Necropanther – “Oblivion Jones: A Tale Of False Consciousness” – Everything Is Noise


Tired of other dystopian tales, Necropanther wove their own with Oblivion Jones, a veritable compendium of metal’s different extremes

Release date: May 3, 2024 | Independent | Facebook | Instagram | Twitter | Bandcamp

While I was still kicking myself for neglecting to review Necropanther‘s newest LP from last year, a thrashed-up take on the story of The Warriors which we premiered a video for, they already announced a new EP. Why am I surprised? They’re a wonderfully prolific band and have been growing upward the whole time since I discovered them with 2019’s The Doomed City. Things, fortunately, have not changed at all with this new project.

Though the Denver group love to metalify established cult classic stories like the aforementioned 1979 film (or the 1965 novel of the same name), Logan’s Run, or Dune, it’s an original story that grips the thematic recesses of Oblivion Jones: A Tale Of False Consciousness. It follows Oblivion Jones, a fictional painter from Baltimore loosely affiliated with the Beats and working in Denver to create a magnum opus of sorts when he is killed only to be reborn as a cybernetic replicant who attends an exhibition of his art in the near future. What’s more is the band threw another conceptual wrench into it all by channeling one specific, different subgenre of metal with each of the EP’s four songs to create a varied, moody piece to match the story.

“The Denver School” is familiar and comforting, utilizing the band’s thrashy idiosyncrasies and momentum to create one of the coolest metal tracks I’ve heard all year. Seriously, this quick bastard dropped last month as the lead single and I must’ve looped it five or six times. In addition to the core members, joining Necropanther for this EP is jazz musician Rico Jones on tenor saxophone and I’m sure you can see where I’m going with this. His sax really elevates the track (and EP as a whole) with wonderfully rich textures and a facet of musicianship the band had yet to encompass. Not to be outdone on their own track though, the quartet put in work to fully flesh out this song with wildly catchy riffs and robust drumming that sets the stage for a dystopian play to unfold. Absolutely love the melody used throughout the track. Goddamn, this is good.
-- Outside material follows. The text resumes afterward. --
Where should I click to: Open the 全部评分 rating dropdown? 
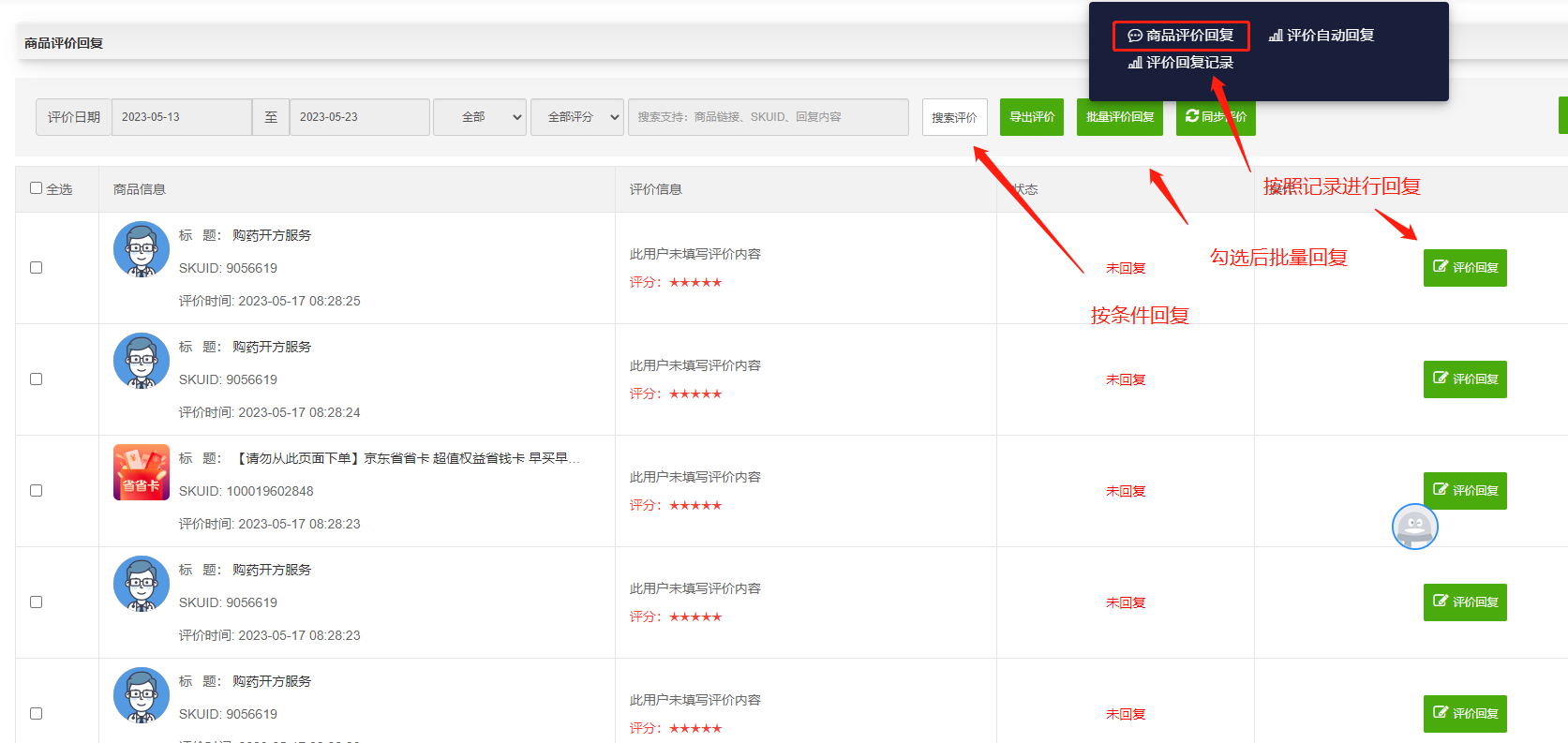(576, 117)
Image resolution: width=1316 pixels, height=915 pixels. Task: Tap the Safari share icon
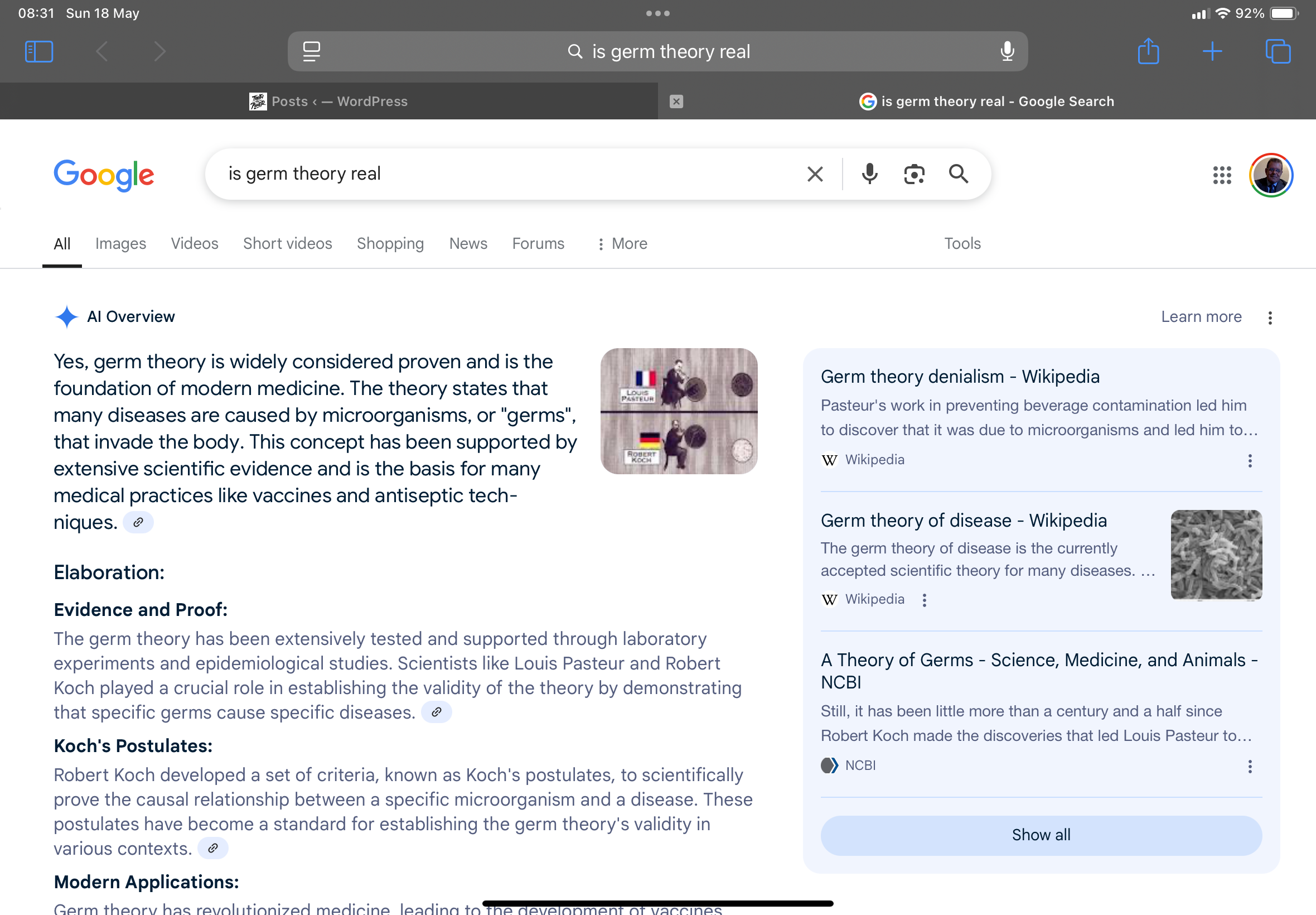(x=1148, y=51)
“The Transported Man” is a pinnacle moment for both the story and Necropanther. Oblivion Jones dies (spoiler?) and the band saw fit to put on their doom metal cloaks and get cracking on a eulogy. It’s a phenomenally realized piece that evokes Candlemass much more than Bell Witch of course. I’ve never heard the band this slow for this long, around a third of their usual speed, and it really pulls the details out of their instrumentation for you to digest. Everything’s here though – great riffs, foreboding darkness and violence, and a dash of atmo you’re usually not afforded with thrash metal since it’s more about sonic oppression. And hey, we still get awesome leads and solos from both guitarists Joe Johnson and Paul Anop (who also does vocals). If you like classically-styled doom, this is a hit.